As for allocating memory, well your use of the phrase 'declaring memory'
concerns me - if a function does int i; or char myStorage[40]; , the
memory needed for those operations is taken from the stack, and will be
released automatically when the stack is unwound during the exception
propagation.
OTOH allocating memory with new etc. does take some care, because the
exception mechanism (understandably) won't try to follow through the
remainder of a function it's unwinding to see if there are any delete's
in there. So typically I think C++ programmers would use a stack-based
wrapper around dynamically-allocated storage... that is, you have a
class that's something like (I'm making this up, I'm sure there are
better ways to do these things out there:)
template
class Autoreleaser<typename tType> {
tType* mPointer;
public:
Autoreleaser(tType* inPointer) { mPointer = inPointer; }
~Autoreleaser() { if(mPointer != NULL) delete mPointer; }
};
bool
foo() {
Blah* theBlah = new Blah;
Autoreleaser<Blah> theBlahAutoreleaser(theBlah); // do I have to
specify the type explicitly as a template argument?
do_some_stuff_that_might_throw();
if(something)
return false;
do_more_stuff();
return true;
}
This way (since theBlahAutoreleaser's destructor will be called) theBlah
will get deleted when foo() exits either by falling off the end,
returning from somewhere, or through exception unwinding. You could
always have a method "DontRelease()" or something in Autoreleaser that
you could call at the end of your function if you wanted to keep the
pointer in a successful operation, etc.
I think the C++ Standard Library type 'auto_ptr' might include the above
functionality among others.

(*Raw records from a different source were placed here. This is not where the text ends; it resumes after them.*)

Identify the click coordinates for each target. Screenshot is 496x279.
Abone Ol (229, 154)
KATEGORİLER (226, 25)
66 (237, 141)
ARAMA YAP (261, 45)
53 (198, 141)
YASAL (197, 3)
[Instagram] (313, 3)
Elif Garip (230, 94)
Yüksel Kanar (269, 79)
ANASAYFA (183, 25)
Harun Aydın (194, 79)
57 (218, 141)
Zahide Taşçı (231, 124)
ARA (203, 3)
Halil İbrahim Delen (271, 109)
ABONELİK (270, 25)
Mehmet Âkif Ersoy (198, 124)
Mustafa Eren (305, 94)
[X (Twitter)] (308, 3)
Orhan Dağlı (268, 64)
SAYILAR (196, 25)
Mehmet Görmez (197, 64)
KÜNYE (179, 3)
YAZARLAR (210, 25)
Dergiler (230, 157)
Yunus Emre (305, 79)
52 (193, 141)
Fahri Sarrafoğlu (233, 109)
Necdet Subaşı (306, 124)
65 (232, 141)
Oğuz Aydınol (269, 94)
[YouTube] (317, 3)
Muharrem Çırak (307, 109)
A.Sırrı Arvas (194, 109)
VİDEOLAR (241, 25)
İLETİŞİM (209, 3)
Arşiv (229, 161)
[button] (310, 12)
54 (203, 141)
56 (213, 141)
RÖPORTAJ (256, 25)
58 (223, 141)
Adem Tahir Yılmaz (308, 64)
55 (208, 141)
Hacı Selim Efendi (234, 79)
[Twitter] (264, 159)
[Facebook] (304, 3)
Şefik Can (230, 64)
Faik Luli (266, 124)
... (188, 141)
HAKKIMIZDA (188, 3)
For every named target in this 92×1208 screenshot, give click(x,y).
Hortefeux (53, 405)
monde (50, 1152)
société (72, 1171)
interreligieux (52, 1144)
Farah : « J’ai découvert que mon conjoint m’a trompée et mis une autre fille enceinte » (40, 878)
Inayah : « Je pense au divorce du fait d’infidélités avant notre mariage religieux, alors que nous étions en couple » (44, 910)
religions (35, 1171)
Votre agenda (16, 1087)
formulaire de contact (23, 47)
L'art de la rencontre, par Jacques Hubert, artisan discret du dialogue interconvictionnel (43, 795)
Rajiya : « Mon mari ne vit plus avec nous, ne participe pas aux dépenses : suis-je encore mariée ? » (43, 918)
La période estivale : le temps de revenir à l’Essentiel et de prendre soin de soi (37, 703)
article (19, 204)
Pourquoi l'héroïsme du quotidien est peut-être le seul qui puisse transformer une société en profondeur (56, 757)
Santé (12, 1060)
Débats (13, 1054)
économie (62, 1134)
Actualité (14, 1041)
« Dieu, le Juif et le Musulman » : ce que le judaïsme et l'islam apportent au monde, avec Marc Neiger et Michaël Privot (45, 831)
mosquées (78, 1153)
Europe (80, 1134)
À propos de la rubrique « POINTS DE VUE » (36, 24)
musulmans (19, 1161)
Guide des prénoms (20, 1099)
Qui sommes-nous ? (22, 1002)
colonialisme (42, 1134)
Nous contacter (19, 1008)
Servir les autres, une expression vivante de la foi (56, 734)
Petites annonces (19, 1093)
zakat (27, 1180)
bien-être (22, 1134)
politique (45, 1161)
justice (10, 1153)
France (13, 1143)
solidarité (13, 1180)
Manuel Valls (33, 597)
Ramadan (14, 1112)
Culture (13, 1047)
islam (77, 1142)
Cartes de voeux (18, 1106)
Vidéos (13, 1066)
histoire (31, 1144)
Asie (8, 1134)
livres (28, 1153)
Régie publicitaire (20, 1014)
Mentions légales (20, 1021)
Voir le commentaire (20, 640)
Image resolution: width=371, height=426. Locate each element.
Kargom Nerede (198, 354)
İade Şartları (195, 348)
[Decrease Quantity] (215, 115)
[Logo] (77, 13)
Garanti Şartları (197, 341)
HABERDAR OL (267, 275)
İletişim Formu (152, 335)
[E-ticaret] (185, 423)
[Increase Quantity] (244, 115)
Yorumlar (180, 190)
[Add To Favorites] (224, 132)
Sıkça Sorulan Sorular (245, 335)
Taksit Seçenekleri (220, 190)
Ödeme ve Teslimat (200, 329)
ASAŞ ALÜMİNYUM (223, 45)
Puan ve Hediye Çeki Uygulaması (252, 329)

I haven't studied or used it yet. But if
it's appropriate, I of course support using the standard mechanism
rather than homegrown.
My Logging mechanism in A1 is intended for such stack-based use: you use
the utility macro logContext1("trying to gather player %s",
thePlayerName);, say, and it pushes that context onto the Logger's
stack. When the block that 'owns' the stack-allocated variable (hidden
from you by the macro) exits, one way or another, that context
description is popped off the stack - no explicit action is needed in
the code. Log messages emitted with one of the standard Logging macros
(logError2("unable to establish connection to %d:%d", theAddress.host,
theAddress.port);) thus can be prepended with some or all of their
enclosing contexts (but the context switches themselves don't have to be
logged if no log messages are emitted within them).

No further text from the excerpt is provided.